Heráclito adquiriu um aparelho televisor, marca Telefunken, que deveria ter 50 polegadas, constatando porém, após dez dias, que seu tamanho real era o de 46 polegadas. Contatado o estabelecimento Ponto Morno, no qual havia comprado o produto, este limitou-se a oferecer a diferença de preço entre o televisor de 50 e o de 46 polegadas, afirmando que a responsabilidade não era sua e sim do fabricante e que oferecia aquele valor por mera liberalidade, mesmo porque a garantia da loja era de sete dias. Nessas condições, Heráclito

  • A. é obrigado a aceitar a oferta do Ponto Morno, pois já havia sido ultrapassado o prazo de garantia fixado pelo estabelecimento e, a partir daí, a responsabilidade é unicamente do fabricante do produto.
  • B. não é obrigado a aceitar o abatimento proporcional do preço, pois a extensão do vício compromete a característica esperada do produto, pelo que pode escolher entre substituí-lo por um aparelho de 50 polegadas reais ou pedir a restituição imediata da quantia paga, monetariamente atualizada, sem prejuízo de eventuais perdas e danos; o prazo de garantia da loja é irrelevante, diante de sua responsabilidade solidária pelo vício do bem.
  • C. não é obrigado a aceitar o abatimento proporcional do preço, mas terá que exigir a substituição do produto ou a restituição do valor pago diretamente do fabricante do produto, pois o estabelecimento tem responsabilidade meramente subsidiária na hipótese.
  • D. é obrigado a aceitar a oferta do Ponto Morno, abatendo o preço, não por que o estabelecimento não seja responsável solidário e sim porque o vício era insignificante e correspondia a menos de 10% do tamanho do produto, percentual mínimo para exigir sua substituição.
  • E. não é obrigado a aceitar o abatimento proporcional do preço, mas por já ter passado dez dias só poderá exigir a substituição do produto e não a restituição da quantia paga, tendo em vista a garantia de sete dias outorgada pelo estabelecimento, que não responde solidariamente na hipótese.

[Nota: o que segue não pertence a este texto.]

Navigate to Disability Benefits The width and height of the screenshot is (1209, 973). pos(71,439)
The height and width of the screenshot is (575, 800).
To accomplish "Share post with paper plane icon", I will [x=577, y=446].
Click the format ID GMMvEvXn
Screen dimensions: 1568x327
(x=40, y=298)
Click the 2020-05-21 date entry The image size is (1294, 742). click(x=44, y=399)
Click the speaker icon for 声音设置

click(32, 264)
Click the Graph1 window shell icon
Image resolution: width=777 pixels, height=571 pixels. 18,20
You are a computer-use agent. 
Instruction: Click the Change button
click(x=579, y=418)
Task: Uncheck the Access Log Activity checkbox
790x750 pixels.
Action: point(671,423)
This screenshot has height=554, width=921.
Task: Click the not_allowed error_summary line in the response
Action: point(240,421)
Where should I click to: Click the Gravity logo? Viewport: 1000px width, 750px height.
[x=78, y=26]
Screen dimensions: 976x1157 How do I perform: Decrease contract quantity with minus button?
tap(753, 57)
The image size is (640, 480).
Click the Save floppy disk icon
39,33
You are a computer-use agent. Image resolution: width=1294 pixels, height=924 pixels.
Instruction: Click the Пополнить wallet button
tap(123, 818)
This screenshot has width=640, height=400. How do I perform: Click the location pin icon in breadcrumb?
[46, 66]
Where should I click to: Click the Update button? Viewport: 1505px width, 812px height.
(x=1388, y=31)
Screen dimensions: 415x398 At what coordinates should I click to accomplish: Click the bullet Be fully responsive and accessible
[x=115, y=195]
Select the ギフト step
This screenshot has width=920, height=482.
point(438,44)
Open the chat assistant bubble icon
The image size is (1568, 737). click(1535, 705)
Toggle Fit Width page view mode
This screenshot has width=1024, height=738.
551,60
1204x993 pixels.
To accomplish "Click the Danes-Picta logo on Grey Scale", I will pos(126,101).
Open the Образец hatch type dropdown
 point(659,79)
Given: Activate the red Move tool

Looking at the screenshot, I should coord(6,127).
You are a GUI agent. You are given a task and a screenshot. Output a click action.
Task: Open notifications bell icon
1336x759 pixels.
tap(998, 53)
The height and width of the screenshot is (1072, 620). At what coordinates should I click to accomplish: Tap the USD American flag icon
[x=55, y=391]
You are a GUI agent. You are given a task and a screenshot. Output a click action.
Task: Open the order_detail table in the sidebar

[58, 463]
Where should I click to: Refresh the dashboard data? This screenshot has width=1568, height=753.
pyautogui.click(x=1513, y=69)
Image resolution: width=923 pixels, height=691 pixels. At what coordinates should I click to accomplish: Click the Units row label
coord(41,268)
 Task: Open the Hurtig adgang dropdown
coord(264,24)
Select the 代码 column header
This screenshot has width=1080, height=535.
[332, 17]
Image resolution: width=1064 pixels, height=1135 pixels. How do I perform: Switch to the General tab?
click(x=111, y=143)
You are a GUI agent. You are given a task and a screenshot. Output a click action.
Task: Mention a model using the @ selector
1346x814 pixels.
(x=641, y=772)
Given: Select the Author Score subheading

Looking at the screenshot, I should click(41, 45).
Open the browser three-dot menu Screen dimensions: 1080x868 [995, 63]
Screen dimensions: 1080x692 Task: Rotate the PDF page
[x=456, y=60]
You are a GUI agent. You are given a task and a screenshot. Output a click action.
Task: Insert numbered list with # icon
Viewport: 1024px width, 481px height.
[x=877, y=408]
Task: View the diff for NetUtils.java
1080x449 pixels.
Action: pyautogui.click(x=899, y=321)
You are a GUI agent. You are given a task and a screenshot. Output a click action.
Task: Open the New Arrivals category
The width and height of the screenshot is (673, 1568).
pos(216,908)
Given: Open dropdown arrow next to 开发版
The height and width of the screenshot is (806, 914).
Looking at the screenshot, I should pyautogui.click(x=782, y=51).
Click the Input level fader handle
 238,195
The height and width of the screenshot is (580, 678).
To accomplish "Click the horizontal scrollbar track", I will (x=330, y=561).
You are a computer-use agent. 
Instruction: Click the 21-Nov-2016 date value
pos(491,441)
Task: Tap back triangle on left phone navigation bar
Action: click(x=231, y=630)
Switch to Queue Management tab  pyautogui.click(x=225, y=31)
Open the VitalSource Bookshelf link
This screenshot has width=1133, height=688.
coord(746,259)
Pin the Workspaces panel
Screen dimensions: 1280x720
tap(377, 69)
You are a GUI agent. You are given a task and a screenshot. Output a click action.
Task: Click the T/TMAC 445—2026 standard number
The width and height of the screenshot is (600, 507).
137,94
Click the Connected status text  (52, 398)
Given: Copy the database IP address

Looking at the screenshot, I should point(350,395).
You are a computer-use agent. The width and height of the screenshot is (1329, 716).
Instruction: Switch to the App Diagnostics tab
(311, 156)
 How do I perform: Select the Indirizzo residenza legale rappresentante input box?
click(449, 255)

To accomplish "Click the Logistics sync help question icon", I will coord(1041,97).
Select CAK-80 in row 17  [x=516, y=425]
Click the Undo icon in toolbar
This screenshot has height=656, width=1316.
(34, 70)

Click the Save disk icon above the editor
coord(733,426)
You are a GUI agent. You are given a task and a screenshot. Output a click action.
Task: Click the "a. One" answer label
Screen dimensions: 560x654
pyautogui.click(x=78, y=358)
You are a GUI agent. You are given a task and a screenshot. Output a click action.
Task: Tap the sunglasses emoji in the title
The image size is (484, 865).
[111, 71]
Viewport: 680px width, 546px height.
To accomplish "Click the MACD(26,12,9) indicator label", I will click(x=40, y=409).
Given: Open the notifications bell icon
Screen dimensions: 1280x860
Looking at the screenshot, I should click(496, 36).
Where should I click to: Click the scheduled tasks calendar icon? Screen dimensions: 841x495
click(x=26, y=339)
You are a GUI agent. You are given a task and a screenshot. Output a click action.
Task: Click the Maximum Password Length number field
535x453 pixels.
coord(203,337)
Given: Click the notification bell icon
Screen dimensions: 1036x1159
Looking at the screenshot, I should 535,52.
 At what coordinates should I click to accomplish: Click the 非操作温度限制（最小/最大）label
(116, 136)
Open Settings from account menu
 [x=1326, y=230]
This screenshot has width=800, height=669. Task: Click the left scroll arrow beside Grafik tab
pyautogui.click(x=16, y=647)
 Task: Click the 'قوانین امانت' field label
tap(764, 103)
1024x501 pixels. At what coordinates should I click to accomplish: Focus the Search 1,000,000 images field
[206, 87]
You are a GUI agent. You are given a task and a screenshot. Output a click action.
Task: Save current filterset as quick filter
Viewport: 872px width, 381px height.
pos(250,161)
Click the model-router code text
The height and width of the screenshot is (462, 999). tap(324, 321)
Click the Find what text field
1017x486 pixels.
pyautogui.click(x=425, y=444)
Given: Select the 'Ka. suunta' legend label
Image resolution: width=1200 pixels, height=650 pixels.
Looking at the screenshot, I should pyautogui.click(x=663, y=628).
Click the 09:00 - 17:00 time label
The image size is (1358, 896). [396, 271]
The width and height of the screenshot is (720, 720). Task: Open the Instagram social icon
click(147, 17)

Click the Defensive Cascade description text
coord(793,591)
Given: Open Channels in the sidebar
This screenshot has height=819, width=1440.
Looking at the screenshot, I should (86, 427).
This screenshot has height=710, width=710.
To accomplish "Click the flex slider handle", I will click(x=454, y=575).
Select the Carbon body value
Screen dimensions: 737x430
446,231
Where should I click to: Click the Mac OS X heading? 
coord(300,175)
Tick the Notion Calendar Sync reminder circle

Leonardo adquiriu um aparelho elétrico em uma loja de eletrodomésticos, recebendo-o em embalagem fechada e com a devida indicação do fabricante. Quando o aparelho foi ligado na residência de Leonardo, um defeito do produto causou um acidente, que feriu gravemente Leonardo e também seu vizinho Flávio.

Considerando essa situação hipotética, julgue os itens a seguir de acordo com o estabelecido no CDC.

Caso se comprove que o acidente ocorreu em razão de defeito do produto, a loja que comercializou o aparelho elétrico responderá pelos danos.

  • C. Certo
  • E. Errado

Considere que a queda de um avião de empresa aérea nacional, em via pública, cause a morte de centenas de pessoas, entre passageiros da aeronave e moradores do local do acidente. Nessa situação hipotética, de acordo com as normas do CDC e o entendimento do STJ,

  • A. o prazo prescricional a ser observado para o requerimento de ressarcimento dos danos materiais e morais causados pela queda do avião é o previsto no Código Civil de 1916, por ser mais benéfico às vítimas.
  • B. a responsabilidade civil da empresa aérea é subjetiva, ou seja, a empresa somente responderá se houver a comprovação de dolo ou culpa.
  • C. a empresa aérea será compelida a indenizar as vítimas, ainda que se prove que o acidente foi causado exclusivamente por culpa de terceiro.
  • D. as vítimas moradoras das casas atingidas pela queda do avião são consideradas consumidores por equiparação, ou bystanders.
  • E. prescreve em dois anos o prazo para requerimento de ressarcimento dos danos materiais e morais causados pela queda do avião, conforme previsto no Código Brasileiro de Aeronáutica, em razão da especialidade da matéria.

Nas relações de consumo, entende-se por saneamento dos vícios,

  • A. a substituição das partes viciadas, que pode ser executada a qualquer tempo pelo fornecedor.
  • B. a substituição das partes viciadas de um produto, que deve ser executada pelo fornecedor, desde que sua execução não comprometa a qualidade do produto ou possa diminuir-lhe o valor, no prazo de 30 dias.
  • C. a substituição das partes viciadas que deve ser executada pelo fornecedor, incondicionalmente, no prazo de 30 dias.
  • D. o direito de o consumidor exigir a substituição do produto, a restituição da quantia paga ou o abatimento do preço no prazo de 30 dias.
  • E. o direito de o consumidor exigir, a qualquer tempo, a substituição do produto, a restituição da quantia paga ou o abatimento do preço.